Capital of mediaeval Mithila Kingdom

Gajarathapur (Maithili: गजरथपुर) is a historical village in the Mithila region of Bihar in India. It was established as the capital of the mediaeval Mithila Kingdom by the King Shivasimha of the Oiniwar Dynasty. It is presently located in the Darbhanga district of Bihar. According to historians, during the period of the king Amritkar, the son of the famous king Chandrakar, he shifted his capital from Gajarathapur to Padma.

== History ==
Gajarathapur was established on the bank of the Bagmati River. The fort of the capital was built near the river bank. The river bank where the fort was built, is still known as Kilaghat. The literal meaning of the Indic term kila is fort. According to the book Mithila-Tatva-Vimarsh written by Mahamahopadhyaya Parmeshwar Jha, the village is also known Siwaisinghpur. It was also called as Shivasinghpur after the name of King Shivasimha.

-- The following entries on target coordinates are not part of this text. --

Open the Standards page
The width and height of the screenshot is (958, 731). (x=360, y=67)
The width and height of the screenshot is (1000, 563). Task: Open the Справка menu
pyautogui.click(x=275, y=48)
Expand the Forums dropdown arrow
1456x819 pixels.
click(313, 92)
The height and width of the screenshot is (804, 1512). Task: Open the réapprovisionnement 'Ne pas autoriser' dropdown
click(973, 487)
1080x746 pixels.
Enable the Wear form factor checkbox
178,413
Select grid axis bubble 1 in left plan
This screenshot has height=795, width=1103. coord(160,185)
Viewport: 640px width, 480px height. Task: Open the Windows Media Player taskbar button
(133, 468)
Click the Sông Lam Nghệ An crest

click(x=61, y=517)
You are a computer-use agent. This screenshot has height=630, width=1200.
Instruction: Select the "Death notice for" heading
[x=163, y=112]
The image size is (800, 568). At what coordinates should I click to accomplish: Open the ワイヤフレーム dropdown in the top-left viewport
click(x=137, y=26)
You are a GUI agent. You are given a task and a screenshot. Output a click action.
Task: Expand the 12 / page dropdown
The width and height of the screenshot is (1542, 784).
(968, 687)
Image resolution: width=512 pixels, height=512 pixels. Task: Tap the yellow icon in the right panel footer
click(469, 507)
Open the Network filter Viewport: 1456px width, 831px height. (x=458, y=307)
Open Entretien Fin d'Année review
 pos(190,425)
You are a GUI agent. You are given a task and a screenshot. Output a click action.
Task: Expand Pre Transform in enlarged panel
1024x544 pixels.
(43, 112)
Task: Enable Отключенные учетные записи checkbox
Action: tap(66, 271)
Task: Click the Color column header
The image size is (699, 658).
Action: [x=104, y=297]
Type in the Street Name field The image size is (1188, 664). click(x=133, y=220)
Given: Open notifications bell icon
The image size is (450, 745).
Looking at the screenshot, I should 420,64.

Later, the capital was attacked by Mughals and a war was erupted between the King Shivasimha and the Mughals. It is said that the King Shivasimha either lost his life or got missing after the war. After this defeat, the capital of Gajarathapur was devastated, and anarchy prevailed in the region for some time. The queen Lakhimadevi and her Rajpandit Vidyapati along with some relatives of the royal family went to the court of Dronwar Puraditya in Raj Banauli (Banauli Vidyapati Dih) for asylum.

== Demographics ==
The village is presently known as Siwaisinghpur in the Hayaghat block of the Darbhanga district in Bihar. As of 2011, the number of families residing in this village is 316. The total population of the village is 1490, of which 796 are male while 694 are females.